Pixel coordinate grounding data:
--------------------
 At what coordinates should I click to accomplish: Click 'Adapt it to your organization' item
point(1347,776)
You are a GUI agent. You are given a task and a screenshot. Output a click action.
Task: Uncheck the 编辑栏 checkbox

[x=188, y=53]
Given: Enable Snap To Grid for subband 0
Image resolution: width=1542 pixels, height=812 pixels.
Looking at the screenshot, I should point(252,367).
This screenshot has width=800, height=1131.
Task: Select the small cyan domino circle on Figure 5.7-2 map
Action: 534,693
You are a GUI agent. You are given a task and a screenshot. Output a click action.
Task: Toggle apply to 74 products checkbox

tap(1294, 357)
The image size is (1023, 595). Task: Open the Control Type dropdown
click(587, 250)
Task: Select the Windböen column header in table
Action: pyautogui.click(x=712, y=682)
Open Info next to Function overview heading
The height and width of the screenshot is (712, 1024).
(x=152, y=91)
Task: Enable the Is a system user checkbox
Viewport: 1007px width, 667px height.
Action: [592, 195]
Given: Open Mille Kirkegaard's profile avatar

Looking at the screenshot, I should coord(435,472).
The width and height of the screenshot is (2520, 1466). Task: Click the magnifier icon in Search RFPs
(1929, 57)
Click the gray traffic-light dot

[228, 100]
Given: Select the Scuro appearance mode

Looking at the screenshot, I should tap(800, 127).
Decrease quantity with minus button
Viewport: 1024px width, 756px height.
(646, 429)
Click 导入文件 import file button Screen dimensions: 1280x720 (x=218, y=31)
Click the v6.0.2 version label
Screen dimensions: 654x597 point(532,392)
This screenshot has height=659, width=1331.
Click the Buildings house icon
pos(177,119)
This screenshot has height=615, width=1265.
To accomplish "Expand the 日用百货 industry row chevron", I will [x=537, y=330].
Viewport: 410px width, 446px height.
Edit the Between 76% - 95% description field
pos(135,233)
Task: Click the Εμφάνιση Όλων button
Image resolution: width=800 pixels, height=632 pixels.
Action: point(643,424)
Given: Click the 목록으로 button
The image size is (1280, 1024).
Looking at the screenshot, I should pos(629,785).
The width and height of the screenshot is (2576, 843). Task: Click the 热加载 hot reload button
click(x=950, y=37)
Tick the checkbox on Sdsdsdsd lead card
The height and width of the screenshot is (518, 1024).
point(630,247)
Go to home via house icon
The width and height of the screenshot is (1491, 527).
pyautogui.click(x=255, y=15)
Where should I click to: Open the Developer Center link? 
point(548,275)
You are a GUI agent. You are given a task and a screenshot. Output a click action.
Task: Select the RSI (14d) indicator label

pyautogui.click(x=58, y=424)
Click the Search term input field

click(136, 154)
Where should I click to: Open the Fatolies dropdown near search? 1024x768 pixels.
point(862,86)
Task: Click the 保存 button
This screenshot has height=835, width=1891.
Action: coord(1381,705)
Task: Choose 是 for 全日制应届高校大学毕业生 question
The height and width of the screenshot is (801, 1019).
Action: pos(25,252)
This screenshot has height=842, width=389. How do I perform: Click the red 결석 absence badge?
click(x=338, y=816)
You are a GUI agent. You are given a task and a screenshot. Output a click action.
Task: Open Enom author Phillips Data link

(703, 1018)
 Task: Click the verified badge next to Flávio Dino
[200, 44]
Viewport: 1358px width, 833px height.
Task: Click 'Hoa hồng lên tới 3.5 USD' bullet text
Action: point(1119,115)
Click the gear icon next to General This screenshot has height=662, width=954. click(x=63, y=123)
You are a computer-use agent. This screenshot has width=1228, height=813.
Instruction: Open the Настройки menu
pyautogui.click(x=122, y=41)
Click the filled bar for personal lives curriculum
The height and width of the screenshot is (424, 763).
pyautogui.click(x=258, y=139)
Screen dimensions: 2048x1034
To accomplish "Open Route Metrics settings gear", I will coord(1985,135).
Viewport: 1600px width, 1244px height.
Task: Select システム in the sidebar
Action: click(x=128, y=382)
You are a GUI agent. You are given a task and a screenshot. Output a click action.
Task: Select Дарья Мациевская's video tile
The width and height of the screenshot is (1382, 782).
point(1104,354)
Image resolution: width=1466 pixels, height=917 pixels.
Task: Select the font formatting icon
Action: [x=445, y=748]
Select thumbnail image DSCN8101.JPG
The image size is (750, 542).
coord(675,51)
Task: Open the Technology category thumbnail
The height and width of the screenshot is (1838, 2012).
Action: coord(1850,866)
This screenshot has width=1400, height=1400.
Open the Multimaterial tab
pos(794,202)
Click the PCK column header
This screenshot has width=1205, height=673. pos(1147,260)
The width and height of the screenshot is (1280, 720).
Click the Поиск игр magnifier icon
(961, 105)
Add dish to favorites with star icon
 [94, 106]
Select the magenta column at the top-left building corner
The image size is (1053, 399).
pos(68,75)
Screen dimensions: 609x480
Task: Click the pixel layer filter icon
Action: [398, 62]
--------------------
## Work task
For this exercise, transcribe all the records exactly.

## Response to this task
 At what coordinates should I click to accomplish: Click 'Adapt it to your organization' item
point(1347,776)
You are a GUI agent. You are given a task and a screenshot. Output a click action.
Task: Uncheck the 编辑栏 checkbox

[x=188, y=53]
Given: Enable Snap To Grid for subband 0
Image resolution: width=1542 pixels, height=812 pixels.
Looking at the screenshot, I should point(252,367).
This screenshot has width=800, height=1131.
Task: Select the small cyan domino circle on Figure 5.7-2 map
Action: 534,693
You are a GUI agent. You are given a task and a screenshot. Output a click action.
Task: Toggle apply to 74 products checkbox

tap(1294, 357)
The image size is (1023, 595). Task: Open the Control Type dropdown
click(587, 250)
Task: Select the Windböen column header in table
Action: pyautogui.click(x=712, y=682)
Open Info next to Function overview heading
The height and width of the screenshot is (712, 1024).
(x=152, y=91)
Task: Enable the Is a system user checkbox
Viewport: 1007px width, 667px height.
Action: [592, 195]
Given: Open Mille Kirkegaard's profile avatar

Looking at the screenshot, I should coord(435,472).
The width and height of the screenshot is (2520, 1466). Task: Click the magnifier icon in Search RFPs
(1929, 57)
Click the gray traffic-light dot

[228, 100]
Given: Select the Scuro appearance mode

Looking at the screenshot, I should tap(800, 127).
Decrease quantity with minus button
Viewport: 1024px width, 756px height.
(646, 429)
Click 导入文件 import file button Screen dimensions: 1280x720 (x=218, y=31)
Click the v6.0.2 version label
Screen dimensions: 654x597 point(532,392)
This screenshot has height=659, width=1331.
Click the Buildings house icon
pos(177,119)
This screenshot has height=615, width=1265.
To accomplish "Expand the 日用百货 industry row chevron", I will [x=537, y=330].
Viewport: 410px width, 446px height.
Edit the Between 76% - 95% description field
pos(135,233)
Task: Click the Εμφάνιση Όλων button
Image resolution: width=800 pixels, height=632 pixels.
Action: point(643,424)
Given: Click the 목록으로 button
The image size is (1280, 1024).
Looking at the screenshot, I should pos(629,785).
The width and height of the screenshot is (2576, 843). Task: Click the 热加载 hot reload button
click(x=950, y=37)
Tick the checkbox on Sdsdsdsd lead card
The height and width of the screenshot is (518, 1024).
point(630,247)
Go to home via house icon
The width and height of the screenshot is (1491, 527).
pyautogui.click(x=255, y=15)
Where should I click to: Open the Developer Center link? 
point(548,275)
You are a GUI agent. You are given a task and a screenshot. Output a click action.
Task: Select the RSI (14d) indicator label

pyautogui.click(x=58, y=424)
Click the Search term input field

click(136, 154)
Where should I click to: Open the Fatolies dropdown near search? 1024x768 pixels.
point(862,86)
Task: Click the 保存 button
This screenshot has height=835, width=1891.
Action: coord(1381,705)
Task: Choose 是 for 全日制应届高校大学毕业生 question
The height and width of the screenshot is (801, 1019).
Action: pos(25,252)
This screenshot has height=842, width=389. How do I perform: Click the red 결석 absence badge?
click(x=338, y=816)
You are a GUI agent. You are given a task and a screenshot. Output a click action.
Task: Open Enom author Phillips Data link

(703, 1018)
 Task: Click the verified badge next to Flávio Dino
[200, 44]
Viewport: 1358px width, 833px height.
Task: Click 'Hoa hồng lên tới 3.5 USD' bullet text
Action: point(1119,115)
Click the gear icon next to General This screenshot has height=662, width=954. click(x=63, y=123)
You are a computer-use agent. This screenshot has width=1228, height=813.
Instruction: Open the Настройки menu
pyautogui.click(x=122, y=41)
Click the filled bar for personal lives curriculum
The height and width of the screenshot is (424, 763).
pyautogui.click(x=258, y=139)
Screen dimensions: 2048x1034
To accomplish "Open Route Metrics settings gear", I will coord(1985,135).
Viewport: 1600px width, 1244px height.
Task: Select システム in the sidebar
Action: click(x=128, y=382)
You are a GUI agent. You are given a task and a screenshot. Output a click action.
Task: Select Дарья Мациевская's video tile
The width and height of the screenshot is (1382, 782).
point(1104,354)
Image resolution: width=1466 pixels, height=917 pixels.
Task: Select the font formatting icon
Action: [x=445, y=748]
Select thumbnail image DSCN8101.JPG
The image size is (750, 542).
coord(675,51)
Task: Open the Technology category thumbnail
The height and width of the screenshot is (1838, 2012).
Action: coord(1850,866)
This screenshot has width=1400, height=1400.
Open the Multimaterial tab
pos(794,202)
Click the PCK column header
This screenshot has width=1205, height=673. pos(1147,260)
The width and height of the screenshot is (1280, 720).
Click the Поиск игр magnifier icon
(961, 105)
Add dish to favorites with star icon
 [94, 106]
Select the magenta column at the top-left building corner
The image size is (1053, 399).
pos(68,75)
Screen dimensions: 609x480
Task: Click the pixel layer filter icon
Action: [398, 62]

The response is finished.